If FakeFinder had been advertised as a “face swap” detector rather than a “deepfake” detector—either in supporting documentation or (better still) in its user interface—this limitation would not have posed a concern. It’s also likely that many of the detector-model developers were unaware of the limitation themselves and so it may not have been obvious to the FakeFinder team that this was an issue. Still, unless users of FakeFinder conducted their own, in-depth audit of the system, they would not be aware of this blind spot. This could lead them to overlook deepfakes, while maintaining a misguided confidence in the system.
Audit teams can identify these types of risks by looking for disconnects between what AI tools claim to do and the available data used to train their underlying models. Once again, an adversarial mindset is helpful here. In the same way that we assumed all software has vulnerabilities (see Lesson #1), in the user-experience portion of our audits we assumed that (1) all available training data had limitations; and (2) that the nuances of those limitations were (probably) not advertised in the high-level sales pitch aimed at convincing people to buy a tool.

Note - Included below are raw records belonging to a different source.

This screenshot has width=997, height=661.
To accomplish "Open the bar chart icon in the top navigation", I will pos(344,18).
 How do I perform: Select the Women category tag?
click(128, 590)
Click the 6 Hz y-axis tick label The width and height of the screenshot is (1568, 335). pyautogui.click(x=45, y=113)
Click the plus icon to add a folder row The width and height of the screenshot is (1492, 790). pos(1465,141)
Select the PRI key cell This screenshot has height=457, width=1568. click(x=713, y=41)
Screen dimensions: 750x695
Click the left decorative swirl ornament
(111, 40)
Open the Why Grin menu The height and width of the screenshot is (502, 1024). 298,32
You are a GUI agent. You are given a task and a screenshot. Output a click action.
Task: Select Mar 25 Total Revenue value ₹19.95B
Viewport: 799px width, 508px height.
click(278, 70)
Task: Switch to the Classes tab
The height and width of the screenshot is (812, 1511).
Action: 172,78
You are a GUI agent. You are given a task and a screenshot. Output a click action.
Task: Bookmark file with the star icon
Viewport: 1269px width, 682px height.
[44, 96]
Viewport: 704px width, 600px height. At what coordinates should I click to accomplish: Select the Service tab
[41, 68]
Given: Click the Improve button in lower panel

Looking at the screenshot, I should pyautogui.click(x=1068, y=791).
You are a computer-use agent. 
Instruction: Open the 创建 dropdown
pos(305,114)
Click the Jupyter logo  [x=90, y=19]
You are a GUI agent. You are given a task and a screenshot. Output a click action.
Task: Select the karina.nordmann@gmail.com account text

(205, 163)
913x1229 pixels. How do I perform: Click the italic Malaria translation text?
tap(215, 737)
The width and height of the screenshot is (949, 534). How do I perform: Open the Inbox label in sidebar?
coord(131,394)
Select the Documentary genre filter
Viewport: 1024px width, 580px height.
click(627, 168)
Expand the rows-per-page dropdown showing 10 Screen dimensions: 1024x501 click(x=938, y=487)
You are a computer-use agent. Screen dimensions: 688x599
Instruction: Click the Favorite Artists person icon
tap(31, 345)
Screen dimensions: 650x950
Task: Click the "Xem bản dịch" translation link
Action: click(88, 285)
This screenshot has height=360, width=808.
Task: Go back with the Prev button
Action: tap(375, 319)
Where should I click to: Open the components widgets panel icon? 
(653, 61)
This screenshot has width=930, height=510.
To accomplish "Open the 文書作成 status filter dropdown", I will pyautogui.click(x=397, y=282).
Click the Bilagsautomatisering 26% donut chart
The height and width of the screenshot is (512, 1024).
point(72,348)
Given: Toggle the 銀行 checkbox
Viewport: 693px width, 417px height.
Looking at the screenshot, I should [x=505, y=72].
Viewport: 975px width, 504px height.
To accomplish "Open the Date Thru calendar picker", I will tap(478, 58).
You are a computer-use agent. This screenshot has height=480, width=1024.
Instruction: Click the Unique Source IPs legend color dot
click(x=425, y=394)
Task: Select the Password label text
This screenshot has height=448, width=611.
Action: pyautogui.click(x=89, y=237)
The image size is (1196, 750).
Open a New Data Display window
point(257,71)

Then we assessed the user interface from the perspective of someone using the tool for the first time. Audit teams need to do this because busy users of AI tools won’t necessarily have the time, inclination, or patience to probe for blind spots in models themselves.
A vital and never-ending quest
AI tools will never be perfect—and that’s OK. We don’t need perfection for AI to be extremely useful. We do, however, need to be clear-eyed about the risks associated with AI tools. We also need to ensure those using the tools understand their limitations because as the benefits of AI scale, so will the costs of errors. By reflecting more deeply about how to audit the technology, organizations can get a sharper picture of potential issues prior to its deployment so risks can either be mitigated or accepted willingly, with an accurate understanding of what is at stake.
IQT Labs is committed to advancing its own efforts in this crucial area. By sharing our auditing methods and findings with a broad community of interest, we hope other teams can learn from our work and share their own insights more widely, with the ultimate goal of developing better ways of ensuring AI tools we come to rely on really are doing what they were intended to do.